The figure shows the stress-strain plot for an aluminium wire, which is stretched by a machine pulling in opposite directions at the ends of the wire. The wire has an initial length of $0.8\text{m}$ and initial cross-sectional area of $2.0\times {10}^{-6}{\text{m}}^2$. How much work is done by the machine on the wire to produce a strain of $1.0\times {10}^{-3}$ $?$

• A. $54.4\text{mJ}$
• B. $56\text{mJ}$
• C. $108.8\text{mJ}$
• D. $128\text{mJ}$

Answer 1

The correct option is B $56\text{mJ}$

Given,
Initial length, $l=0.8\text{m}$,
Initial cross-sectional area, $A=2\times {10}^{-6}{\text{m}}^2$
Strain induced in the wire is $1\times {10}^{-3}$, which is shown by point $\text{Q}$ in figure.

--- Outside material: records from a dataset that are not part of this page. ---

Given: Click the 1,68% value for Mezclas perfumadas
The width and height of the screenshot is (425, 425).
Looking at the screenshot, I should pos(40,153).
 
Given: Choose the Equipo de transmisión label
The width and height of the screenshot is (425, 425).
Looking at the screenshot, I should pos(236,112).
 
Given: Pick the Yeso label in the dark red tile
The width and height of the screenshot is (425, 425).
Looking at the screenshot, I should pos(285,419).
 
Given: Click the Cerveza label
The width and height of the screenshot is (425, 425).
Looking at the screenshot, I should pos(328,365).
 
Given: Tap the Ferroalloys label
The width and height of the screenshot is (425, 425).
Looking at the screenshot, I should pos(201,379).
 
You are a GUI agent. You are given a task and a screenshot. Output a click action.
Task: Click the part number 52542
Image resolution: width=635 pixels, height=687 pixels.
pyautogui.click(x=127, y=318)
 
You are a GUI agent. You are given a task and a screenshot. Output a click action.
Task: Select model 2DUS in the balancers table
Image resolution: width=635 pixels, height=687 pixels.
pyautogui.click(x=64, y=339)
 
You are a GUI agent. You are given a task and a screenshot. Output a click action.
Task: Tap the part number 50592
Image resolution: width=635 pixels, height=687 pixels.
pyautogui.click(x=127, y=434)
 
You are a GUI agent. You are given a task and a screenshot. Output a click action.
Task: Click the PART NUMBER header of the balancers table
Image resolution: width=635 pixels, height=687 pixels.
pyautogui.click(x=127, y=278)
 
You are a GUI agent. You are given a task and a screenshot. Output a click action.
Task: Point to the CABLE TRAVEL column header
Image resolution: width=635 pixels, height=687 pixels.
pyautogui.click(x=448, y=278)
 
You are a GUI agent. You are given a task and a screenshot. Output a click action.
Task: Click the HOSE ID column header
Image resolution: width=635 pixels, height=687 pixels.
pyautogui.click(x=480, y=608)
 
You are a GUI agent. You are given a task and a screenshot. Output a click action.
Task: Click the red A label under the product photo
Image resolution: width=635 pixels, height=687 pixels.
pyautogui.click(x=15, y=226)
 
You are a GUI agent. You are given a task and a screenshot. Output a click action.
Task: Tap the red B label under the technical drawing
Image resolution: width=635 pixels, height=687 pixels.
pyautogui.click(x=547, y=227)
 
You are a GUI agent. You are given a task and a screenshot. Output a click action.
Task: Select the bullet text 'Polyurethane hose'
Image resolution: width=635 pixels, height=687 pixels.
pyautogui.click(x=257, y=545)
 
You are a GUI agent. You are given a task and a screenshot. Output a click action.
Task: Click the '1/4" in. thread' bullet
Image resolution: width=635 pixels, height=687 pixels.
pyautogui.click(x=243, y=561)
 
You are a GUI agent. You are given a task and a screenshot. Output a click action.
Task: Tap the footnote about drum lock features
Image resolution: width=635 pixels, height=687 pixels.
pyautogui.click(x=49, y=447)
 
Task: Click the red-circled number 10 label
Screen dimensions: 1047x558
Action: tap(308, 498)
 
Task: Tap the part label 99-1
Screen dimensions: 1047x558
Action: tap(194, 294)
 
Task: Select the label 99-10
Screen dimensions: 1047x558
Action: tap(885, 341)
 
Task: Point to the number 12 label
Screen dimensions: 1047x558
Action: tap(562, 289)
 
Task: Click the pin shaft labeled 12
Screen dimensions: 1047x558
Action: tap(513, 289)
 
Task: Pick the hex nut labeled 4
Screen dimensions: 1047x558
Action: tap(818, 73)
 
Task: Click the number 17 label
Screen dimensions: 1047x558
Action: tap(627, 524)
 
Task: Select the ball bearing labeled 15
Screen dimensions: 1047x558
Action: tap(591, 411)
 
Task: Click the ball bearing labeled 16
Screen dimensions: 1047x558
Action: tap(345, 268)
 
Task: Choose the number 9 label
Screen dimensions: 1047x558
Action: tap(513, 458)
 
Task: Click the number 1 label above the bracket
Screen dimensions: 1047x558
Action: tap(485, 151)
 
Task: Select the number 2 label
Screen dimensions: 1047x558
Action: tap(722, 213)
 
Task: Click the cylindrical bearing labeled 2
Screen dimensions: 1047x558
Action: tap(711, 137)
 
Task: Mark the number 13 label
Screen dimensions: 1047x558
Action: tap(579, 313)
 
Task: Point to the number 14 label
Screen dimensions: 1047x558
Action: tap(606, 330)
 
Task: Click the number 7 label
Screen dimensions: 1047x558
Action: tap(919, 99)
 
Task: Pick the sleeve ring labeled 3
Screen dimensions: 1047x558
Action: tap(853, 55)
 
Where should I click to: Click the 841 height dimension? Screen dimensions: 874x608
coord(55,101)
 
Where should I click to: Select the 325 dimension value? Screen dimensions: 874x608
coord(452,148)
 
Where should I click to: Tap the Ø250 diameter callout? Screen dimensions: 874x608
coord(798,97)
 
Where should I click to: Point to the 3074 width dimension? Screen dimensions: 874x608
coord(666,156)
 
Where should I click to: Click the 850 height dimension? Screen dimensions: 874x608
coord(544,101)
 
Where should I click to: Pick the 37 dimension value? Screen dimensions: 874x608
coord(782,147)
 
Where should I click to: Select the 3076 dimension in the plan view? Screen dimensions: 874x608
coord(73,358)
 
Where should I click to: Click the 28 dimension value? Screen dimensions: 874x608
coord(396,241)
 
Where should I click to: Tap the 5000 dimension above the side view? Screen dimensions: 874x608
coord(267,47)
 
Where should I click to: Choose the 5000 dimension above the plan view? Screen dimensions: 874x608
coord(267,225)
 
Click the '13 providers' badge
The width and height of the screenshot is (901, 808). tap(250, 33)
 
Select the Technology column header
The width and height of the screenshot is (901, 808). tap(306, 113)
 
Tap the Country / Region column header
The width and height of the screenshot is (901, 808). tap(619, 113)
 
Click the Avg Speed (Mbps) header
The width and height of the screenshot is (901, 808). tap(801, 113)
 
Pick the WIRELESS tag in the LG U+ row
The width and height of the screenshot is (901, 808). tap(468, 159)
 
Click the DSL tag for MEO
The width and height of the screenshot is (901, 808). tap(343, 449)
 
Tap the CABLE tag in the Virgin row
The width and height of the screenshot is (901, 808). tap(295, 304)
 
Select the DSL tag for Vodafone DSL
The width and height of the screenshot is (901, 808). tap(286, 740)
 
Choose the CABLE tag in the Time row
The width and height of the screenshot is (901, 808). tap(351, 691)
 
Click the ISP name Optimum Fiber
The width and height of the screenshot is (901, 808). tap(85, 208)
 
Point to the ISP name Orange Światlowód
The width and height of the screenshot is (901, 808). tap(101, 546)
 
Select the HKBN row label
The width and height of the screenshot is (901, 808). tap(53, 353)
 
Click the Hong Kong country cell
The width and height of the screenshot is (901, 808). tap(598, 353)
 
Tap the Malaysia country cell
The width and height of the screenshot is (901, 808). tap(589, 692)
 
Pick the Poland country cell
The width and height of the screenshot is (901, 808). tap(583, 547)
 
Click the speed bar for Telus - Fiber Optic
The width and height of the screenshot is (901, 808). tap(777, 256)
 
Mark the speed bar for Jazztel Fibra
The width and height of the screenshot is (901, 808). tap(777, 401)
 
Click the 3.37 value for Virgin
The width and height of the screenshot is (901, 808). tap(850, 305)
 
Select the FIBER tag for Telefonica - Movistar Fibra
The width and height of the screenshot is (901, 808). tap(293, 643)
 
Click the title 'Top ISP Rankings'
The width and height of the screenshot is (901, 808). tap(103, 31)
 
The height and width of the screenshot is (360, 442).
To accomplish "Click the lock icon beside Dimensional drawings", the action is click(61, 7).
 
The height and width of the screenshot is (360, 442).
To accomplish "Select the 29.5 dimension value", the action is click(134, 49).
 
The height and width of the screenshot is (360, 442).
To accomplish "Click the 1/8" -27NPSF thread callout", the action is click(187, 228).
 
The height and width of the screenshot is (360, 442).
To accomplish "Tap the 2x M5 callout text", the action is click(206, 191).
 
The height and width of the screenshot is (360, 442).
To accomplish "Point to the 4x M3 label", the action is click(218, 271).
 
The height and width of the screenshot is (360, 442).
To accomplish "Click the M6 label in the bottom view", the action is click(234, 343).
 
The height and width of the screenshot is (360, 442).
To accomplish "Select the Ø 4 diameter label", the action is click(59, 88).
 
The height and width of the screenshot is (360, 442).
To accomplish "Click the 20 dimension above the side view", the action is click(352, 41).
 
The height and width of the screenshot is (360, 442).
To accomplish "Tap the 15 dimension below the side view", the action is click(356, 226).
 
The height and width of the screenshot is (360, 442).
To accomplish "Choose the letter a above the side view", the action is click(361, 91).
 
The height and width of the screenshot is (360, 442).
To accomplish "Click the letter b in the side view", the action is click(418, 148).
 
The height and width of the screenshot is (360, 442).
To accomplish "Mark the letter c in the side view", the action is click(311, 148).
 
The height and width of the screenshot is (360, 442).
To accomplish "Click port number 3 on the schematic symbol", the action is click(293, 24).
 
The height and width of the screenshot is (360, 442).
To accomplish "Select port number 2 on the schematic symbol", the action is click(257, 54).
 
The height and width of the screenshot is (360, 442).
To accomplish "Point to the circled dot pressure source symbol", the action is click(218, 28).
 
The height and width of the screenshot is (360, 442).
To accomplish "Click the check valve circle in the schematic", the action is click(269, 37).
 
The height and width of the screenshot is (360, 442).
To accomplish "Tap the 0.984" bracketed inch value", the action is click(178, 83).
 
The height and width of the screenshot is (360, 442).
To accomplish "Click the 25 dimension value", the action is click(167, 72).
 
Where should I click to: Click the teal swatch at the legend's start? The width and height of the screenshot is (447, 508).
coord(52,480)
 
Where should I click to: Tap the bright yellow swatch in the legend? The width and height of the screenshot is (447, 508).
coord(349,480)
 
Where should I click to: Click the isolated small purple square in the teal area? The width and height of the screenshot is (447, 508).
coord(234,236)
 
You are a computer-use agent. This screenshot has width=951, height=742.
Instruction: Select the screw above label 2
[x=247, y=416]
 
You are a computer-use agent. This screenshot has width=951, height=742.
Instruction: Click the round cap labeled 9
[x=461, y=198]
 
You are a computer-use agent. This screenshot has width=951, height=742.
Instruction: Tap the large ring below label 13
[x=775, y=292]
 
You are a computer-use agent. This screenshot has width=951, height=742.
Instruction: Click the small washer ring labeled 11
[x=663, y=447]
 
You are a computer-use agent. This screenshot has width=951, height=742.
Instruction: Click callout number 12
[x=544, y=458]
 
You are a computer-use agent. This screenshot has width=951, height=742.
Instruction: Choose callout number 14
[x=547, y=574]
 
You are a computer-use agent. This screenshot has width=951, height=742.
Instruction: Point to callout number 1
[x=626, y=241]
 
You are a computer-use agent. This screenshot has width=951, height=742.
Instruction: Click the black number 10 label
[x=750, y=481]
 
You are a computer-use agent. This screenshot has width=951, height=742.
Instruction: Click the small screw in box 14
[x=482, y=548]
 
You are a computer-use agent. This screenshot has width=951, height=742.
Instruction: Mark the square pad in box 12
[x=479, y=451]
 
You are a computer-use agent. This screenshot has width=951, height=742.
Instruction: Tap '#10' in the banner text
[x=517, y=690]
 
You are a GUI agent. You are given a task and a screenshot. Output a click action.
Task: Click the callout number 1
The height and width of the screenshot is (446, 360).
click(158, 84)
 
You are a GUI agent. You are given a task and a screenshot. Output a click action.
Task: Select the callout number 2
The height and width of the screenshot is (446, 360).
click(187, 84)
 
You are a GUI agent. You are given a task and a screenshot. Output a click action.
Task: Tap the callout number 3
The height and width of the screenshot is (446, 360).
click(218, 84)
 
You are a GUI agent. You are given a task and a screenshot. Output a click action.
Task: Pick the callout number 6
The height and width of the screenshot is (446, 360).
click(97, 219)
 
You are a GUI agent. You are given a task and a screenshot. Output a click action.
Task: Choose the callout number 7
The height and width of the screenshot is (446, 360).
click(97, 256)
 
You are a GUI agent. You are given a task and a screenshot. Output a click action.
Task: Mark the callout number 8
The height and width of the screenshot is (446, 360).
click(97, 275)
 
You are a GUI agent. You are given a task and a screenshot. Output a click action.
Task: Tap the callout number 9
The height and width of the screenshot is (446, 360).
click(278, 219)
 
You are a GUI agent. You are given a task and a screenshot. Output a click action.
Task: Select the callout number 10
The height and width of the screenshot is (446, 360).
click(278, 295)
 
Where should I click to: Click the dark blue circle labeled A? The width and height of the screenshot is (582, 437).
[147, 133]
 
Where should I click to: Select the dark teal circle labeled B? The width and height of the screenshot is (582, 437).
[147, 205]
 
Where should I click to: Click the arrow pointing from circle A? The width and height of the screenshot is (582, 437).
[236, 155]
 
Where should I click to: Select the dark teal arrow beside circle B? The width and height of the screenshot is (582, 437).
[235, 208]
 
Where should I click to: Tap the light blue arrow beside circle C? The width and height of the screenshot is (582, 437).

Now, from the figure, stress induced in the wire for given strain is $7\times {10}^7{\text{N/m}}^2$.

The work done by the force from the machine will be stored as elastic potential energy in the wire.

$\text{Elastic potential energy}=\text{Area of stress-strain curve}\times \text{Volume of the wire}$

$\Delta U=\frac{1}{2}\times \text{stress}\times \text{strain}\times \text{volume}$

$\Rightarrow \Delta U=\frac{1}{2}\times (7\times {10}^7)\times (1\times {10}^{-3})\times (2\times {10}^{-6}\times 0.8)$

$\Rightarrow \Delta U=0.056\text{J}$

$\therefore \Delta U=56\text{mJ}$

Hence, option $\left(b\right)$ is correct answer.